When rail works at all, Cox claimed, it's in cities where large numbers of people live and work near any given stop. The Twin Cities have the second-lowest population density among the country's top 25 metropolitan areas. What's more, Cox argued, U.S. Department of Energy figures show that LRT is more accident-prone and not as fast as the automobile or buses: "Whatever rather modest benefits rail may bring to the transit system can be obtained for considerably less through other strategies," mostly by investing in buses, he insisted. He noted that the opposite had been happening in the Twin Cities, where large fare increases and a lack of funding for the bus system has actually cut transit ridership by nearly 40 percent since 1979.

There are only two possible reasons to build LRT, Cox concluded. One is "to provide an incinerator for federal funding that otherwise would be spent in other areas." The other is "to build rail simply to build rail, as sort of a 20th-century bureaucratic idolatry."

At the close of Cox's broadside there was a disquieting buzz in the room. Finally one of the lawyers present stood up and implored, "Nacho, can you briefly fill in the gaps on the sermon we just heard?"

Diaz went to the podium. "Wendell did a very good job of presenting the other side of the picture," he said. "It's true that this region isn't one where LRT will be a panacea.
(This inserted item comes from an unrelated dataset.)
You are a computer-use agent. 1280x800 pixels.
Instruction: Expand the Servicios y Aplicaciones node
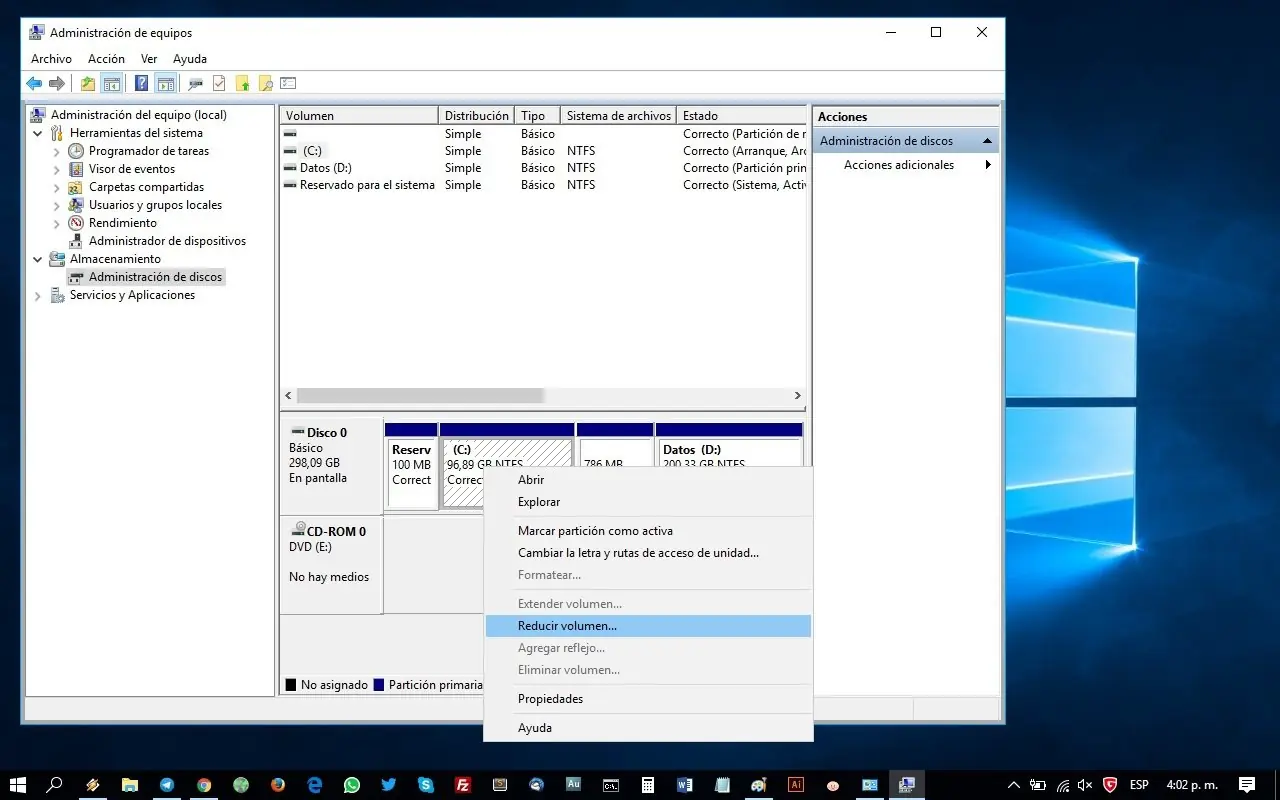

I wouldn't paint such a dark picture, but a lot of what Wendell said is right."

For nearly 30 years now, light rail proponents have been the local political equivalent of the boy who cried wolf, creating lots of excited talk with no results or ramifications. Newspaper archives are filled with stories about rail lines being planned and approved, with announced completion dates that have long since come and gone. Heated debates have occurred over building a tunnel under downtown Minneapolis, including Ramsey County in the rail system, and choosing the site of an initial rail line; routes along I-35W, I-94, University Avenue, and Hiawatha Avenue each have had their moment as the preferred choice. Hennepin County spent more than $57 million between 1981 and 1991 on studies and land acquisition for LRT; to this day, it has little to show for the effort besides a few bike trails along the empty right-of-way.  

But a flurry of events has suddenly brought construction of a local light rail line closer to reality than ever before. Earlier this year, two influential Minnesota members of Congress, Rep. Martin Sabo and Sen. Rod Grams, announced that the federal government might pony up half the cost of a $400 million Hiawatha LRT line, so long as the state Legislature also contributed to the project and a completed proposal was submitted in time for Congress to take action in 1999. Failure to act, the two politicians warned, could doom the prospect of federal LRT aid for many years.

This carrot-and-stick approach worked wonders at the Capitol, where state legislators hurriedly included $40 million for light rail in the 1998 bonding bill and verbally committed to giving another $60 million in the future. Some $30 million has already been spent getting Hiawatha ready for LRT; another $70 million is to come from the Hennepin County Regional Railroad Authority (funded by metro-area property taxpayers) and the Metropolitan Airports Commission.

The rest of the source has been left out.